* **ЧТО НУЖНО СДЕЛАТЬ**
Как в фельетоне объясняется, почему власти, стоящие в телевизоре рядом с Владыкой, осеняют себя крестом слева направо? Как, по тексту, креститься правильно?
=== РАЗДЕЛ ДОКУМЕНТА ===
Живые сраму не имут
фельетон

Эдуард Графов


Как много нынче стало религиозных. Как мало осталось верующих.

Да, в тяжкую пору моего детства многие верующие не решались крестик на тело надеть. Боялись за то сгнить в колымских лагерях НКВД. Уж не зачтите им это за грех, прошу вас.

А сейчас вон носят не то что крестики, а целые кресты, огромные, драгоценными каменьями усеянные. Да прямо поверх норковой шубы, чтобы видно было. И не боятся!

Я имею в виду, греха не боятся... Крестик, он ведь не для поглядения. Он ведь маленький, из медного пятака кованный, поближе к теплу души расположенный. Поверх норковой шубы ему холодно... Видимо, надо это как-то понятно разъяснять.

Много чего надо разъяснять. Вот власти клубы позакрывали, церкви пооткрывали, в экране телевизора рядом с Владыкой стоят, жарко крестятся. А крестом себя слева направо осеняют. А должно справа налево. Да нет, я без претензий, им же раньше, в горкомах партии, эту малость не объяснили!
=== БЛОК ДАННЫХ ===
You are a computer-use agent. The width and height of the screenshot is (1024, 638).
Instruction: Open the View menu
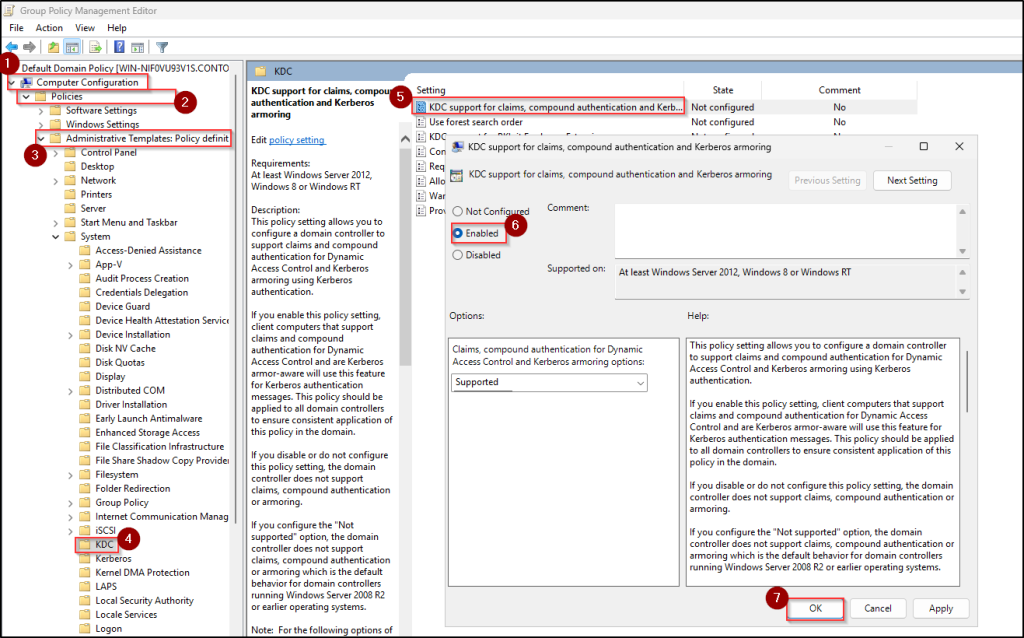pyautogui.click(x=85, y=28)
===
* **ГОТОВЫЙ ОТВЕТ**
Раньше, в горкомах партии, им эту малость не объяснили. Креститься, по фельетону, должно справа налево.